Well naturally after a trip to Costa Rica I *had* to do a bento on the subject. To be fair the only thing I did eat there that was in this lunch was the Gallo Pinto. The real inspiration is courtesy of my friend Kelly who picked me up from the airport and took me to his favorite bar for some Chifrijo which I talked about earlier. Kelly was nice enough to score me a book of Costa Rican traditional dishes, his estimate was that it was more like the normal day to day stuff that folks would cook in their own kitchen nothing too fancy, right up my alley.
We start our meal off with Tortas De Carne, or simply put beef patty, I like to think of them as squashed meatballs. I will say one of the hardest things about this bento was sourcing some of the ingredients. I had the forethought to bring home some Salsa Lizano a local variant on Worcester sauce that the local use on *everything*. It's thicker than Worcester sauce, has the same tang but has a slight spicy component that makes it interesting. The other "spice" mix that was called for was "Complete Seasoning". Apparently this is actually a well known "blend" and I was lucky enough to find some in the ethnic aisle in one of the larger markets here in town. Anyhow back to the beef, lots of cilantro, onions and red bell peppers complement the spices and they were quickly pan seared. The Tortas were very flavorful and the sear insured a moist patty.
Next up, probably the only dish that I actually ate in Costa Rica, Gallo Pinto. This is considered the national dish of Costa Rica and don't let the looks deceive you it's not just black beans and rice. There's actually a fairly large ingredient list to bring out some of the complex flavors of this slow cook dish. Again we use the Salsa Lizano and a bit of Worcester sauce. Ultimately, I failed on this recipe, not everyone thinks so, but deep down inside I *know* so.
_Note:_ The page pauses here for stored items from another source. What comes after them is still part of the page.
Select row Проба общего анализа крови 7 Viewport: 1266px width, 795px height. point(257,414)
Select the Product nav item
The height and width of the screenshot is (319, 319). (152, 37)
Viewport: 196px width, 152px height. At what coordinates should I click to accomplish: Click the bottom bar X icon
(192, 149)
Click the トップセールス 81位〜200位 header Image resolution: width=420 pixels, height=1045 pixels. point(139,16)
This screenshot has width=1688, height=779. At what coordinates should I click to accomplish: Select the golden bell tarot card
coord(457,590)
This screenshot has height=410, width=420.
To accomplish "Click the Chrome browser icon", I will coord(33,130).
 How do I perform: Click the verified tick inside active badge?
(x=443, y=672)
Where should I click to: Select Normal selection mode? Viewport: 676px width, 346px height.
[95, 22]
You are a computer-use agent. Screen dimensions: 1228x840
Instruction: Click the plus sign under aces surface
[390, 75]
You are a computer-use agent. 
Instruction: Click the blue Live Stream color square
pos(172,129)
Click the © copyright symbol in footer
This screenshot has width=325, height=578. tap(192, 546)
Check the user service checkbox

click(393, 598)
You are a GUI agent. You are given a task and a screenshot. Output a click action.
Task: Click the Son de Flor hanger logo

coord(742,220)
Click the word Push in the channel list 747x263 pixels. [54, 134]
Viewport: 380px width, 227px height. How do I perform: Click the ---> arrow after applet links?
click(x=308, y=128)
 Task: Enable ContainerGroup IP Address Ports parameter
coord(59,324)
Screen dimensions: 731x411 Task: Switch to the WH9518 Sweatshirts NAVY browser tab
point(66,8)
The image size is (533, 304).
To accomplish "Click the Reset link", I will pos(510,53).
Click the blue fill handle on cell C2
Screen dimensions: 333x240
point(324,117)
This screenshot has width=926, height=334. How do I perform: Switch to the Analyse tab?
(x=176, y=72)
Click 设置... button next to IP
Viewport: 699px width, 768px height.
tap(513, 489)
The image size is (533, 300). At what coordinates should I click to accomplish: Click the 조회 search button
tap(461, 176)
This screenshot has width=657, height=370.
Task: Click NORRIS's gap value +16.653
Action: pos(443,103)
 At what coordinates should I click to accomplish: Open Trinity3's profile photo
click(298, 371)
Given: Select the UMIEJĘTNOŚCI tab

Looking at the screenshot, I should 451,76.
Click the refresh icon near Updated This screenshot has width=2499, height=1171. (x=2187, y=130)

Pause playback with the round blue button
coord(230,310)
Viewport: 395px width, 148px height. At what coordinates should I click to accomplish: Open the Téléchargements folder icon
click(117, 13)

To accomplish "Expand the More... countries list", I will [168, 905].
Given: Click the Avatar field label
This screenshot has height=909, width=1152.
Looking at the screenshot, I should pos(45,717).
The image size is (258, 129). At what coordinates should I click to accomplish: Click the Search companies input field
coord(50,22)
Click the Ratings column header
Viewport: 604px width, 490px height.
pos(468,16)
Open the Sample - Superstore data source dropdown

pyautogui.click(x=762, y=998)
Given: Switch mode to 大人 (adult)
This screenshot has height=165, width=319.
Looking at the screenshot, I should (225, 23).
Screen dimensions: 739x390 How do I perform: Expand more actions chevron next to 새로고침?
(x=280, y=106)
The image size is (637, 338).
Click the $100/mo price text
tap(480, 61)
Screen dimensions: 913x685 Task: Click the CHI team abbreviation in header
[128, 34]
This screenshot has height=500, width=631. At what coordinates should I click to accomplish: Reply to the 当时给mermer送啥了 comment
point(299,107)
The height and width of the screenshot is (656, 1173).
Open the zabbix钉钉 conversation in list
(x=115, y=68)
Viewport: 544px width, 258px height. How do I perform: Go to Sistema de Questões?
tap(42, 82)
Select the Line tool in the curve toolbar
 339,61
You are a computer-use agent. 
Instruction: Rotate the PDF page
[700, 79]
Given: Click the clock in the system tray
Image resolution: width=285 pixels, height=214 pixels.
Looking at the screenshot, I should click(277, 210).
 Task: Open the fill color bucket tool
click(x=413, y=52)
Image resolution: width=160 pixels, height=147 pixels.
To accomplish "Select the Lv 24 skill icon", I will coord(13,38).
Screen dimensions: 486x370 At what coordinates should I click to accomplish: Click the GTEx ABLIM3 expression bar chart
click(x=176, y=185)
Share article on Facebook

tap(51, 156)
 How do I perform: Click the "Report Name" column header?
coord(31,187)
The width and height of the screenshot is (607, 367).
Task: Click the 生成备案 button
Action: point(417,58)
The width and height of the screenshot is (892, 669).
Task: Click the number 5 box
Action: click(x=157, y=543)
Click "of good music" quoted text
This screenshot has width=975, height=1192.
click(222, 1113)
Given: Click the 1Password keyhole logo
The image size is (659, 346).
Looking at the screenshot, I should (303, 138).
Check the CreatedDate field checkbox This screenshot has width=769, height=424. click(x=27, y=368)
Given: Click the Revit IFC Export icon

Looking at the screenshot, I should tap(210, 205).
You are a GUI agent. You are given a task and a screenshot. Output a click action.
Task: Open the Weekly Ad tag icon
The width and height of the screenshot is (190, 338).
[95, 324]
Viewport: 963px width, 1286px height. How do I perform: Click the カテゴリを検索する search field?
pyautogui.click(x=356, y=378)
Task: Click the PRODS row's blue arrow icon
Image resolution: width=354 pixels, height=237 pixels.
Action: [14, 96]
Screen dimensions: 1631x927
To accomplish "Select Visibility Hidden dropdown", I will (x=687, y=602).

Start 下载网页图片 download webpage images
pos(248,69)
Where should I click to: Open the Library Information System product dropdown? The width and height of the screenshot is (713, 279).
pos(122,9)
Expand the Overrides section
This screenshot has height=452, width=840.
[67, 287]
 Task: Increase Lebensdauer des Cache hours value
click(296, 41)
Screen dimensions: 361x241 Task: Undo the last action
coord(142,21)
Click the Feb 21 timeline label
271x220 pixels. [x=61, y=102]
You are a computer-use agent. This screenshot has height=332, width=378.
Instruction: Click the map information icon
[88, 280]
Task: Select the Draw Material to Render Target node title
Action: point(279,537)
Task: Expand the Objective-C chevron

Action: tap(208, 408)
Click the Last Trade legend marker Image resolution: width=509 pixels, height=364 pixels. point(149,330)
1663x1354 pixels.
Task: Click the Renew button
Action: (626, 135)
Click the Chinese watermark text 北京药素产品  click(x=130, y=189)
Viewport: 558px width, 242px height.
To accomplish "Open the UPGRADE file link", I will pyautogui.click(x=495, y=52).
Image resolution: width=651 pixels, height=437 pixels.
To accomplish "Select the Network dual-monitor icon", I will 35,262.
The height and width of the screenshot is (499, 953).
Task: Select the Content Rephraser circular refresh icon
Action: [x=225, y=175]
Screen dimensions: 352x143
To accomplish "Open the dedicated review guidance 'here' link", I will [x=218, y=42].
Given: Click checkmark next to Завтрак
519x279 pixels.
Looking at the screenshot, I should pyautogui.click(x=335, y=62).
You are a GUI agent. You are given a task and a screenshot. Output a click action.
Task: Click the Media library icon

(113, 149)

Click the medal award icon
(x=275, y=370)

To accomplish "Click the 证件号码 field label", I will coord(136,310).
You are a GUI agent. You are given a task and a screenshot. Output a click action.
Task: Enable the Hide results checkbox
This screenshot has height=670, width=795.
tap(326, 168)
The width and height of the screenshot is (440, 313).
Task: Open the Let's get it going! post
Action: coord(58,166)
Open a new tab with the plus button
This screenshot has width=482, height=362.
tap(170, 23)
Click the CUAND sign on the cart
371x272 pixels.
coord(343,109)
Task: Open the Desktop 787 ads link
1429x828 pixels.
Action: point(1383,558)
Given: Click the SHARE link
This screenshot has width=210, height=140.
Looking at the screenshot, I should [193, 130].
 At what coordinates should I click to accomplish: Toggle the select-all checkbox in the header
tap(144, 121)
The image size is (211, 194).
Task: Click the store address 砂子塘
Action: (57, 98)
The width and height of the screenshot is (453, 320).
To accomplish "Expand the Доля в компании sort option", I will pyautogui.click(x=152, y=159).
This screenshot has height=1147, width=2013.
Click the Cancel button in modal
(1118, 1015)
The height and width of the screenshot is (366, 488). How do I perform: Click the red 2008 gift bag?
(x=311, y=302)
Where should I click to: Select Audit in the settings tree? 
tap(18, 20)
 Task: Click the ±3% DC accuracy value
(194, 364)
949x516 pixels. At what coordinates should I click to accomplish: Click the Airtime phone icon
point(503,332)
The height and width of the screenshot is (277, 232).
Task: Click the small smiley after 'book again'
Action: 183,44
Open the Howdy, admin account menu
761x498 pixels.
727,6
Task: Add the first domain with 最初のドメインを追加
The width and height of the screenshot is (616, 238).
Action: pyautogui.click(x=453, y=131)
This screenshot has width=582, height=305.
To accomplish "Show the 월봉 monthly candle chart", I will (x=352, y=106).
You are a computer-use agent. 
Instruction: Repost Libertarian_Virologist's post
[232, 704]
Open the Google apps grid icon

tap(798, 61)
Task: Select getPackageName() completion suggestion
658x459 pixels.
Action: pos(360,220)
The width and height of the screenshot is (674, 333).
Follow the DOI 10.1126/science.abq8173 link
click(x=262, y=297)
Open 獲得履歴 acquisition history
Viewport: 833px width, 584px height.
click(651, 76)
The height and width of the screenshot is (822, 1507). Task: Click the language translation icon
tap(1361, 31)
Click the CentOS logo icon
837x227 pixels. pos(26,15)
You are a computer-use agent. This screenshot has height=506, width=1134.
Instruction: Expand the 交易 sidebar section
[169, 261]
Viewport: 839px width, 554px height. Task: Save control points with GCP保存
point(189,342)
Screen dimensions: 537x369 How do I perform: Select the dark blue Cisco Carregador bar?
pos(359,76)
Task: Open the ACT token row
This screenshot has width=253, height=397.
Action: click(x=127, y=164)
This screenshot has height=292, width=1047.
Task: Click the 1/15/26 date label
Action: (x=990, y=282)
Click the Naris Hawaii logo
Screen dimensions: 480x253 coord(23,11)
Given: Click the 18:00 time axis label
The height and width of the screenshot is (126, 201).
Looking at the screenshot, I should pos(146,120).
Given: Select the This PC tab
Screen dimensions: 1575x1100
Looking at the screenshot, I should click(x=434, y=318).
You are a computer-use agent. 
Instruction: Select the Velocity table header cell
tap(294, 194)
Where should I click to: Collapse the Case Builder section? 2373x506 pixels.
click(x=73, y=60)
See I'm going to let you in on a little secret: Asians, or at least the ones I know including myself, we don't know how to make rice in a pot. No, really! Why do you think every asian household has a rice cooker, it freaking does everything for you. You just need to measure the water properly (I don't go with the markings on the pot, I use my mom's back of the palm trick) hit the button and it pops up as soon as the rice is done. Wait 10 mins, unveil and you're done. My gut told me to use the rice cooker, the stove is temperamental, but I didn't stick to my guns and went to the stove anyhow. The rice was a *bit* under cooked. I covered for it by adding more water to the beans and cooked the rice in longer. It fixed most of the problems but not all. I still contend that the stove is the crappiest way to prepare rice we have technology folks, you don't see me rubbing two sticks together to make fire do you?
Ok enough rant. The next dish is called Guiso De Chayote Con Elotes Tiernos or Corn stew with tender Chayote. I've never worked with chayote, it's got a very neutral taste, it's consistency is somewhere between a cucumber and broccoli stem. This is a very simple dish that is easily overlooked. The flavors were not as bold as the other items in the box, it's a simple veggie side. Personally this was my favorite in terms of balancing healthy and taste. The vegetables were simply simmered in milk until tender and treated with a bit of salt and pepper.
The soup features the Pejibaye that I bought and later improved into a dish. Kelly impressed upon me how good this Crema De Pejibaye soup was and if I had the opportunity that I should make it. I had my doubts on obtaining pejibaye, I scoured Austin and finally was able to find some at the local ethnic market jarred in brine. Apparently pejibaye is named different by region and country so I almost past up the jar but the visual on this fruit caught my attention. I won't say that this was the healthiest of soups but I will say I was surprised that it didn't rely on heavy cream or copious amounts of butter, rather some good old Cream of Chicken condensed soup. This was possibly the most popular part of the bento, folks really liked the creamy texture and the nutty flavor imparted by the pejibaye.
Last but not least is my quasi dessert. Pudin De Elote or corn pudding. This was very simple to put together, condensed milk, corn, and egg, yeah that's it. It's hard to describe this dish, the consistency was like a flan or custard. The corn flavor was very distinct which is an unusual quality in a dessert (hence me labeling it a quasi dessert). Folks seemed to like it just fine so I guess it worked out. I'm not a big dessert person so I found it a bit sweet for my own tastes.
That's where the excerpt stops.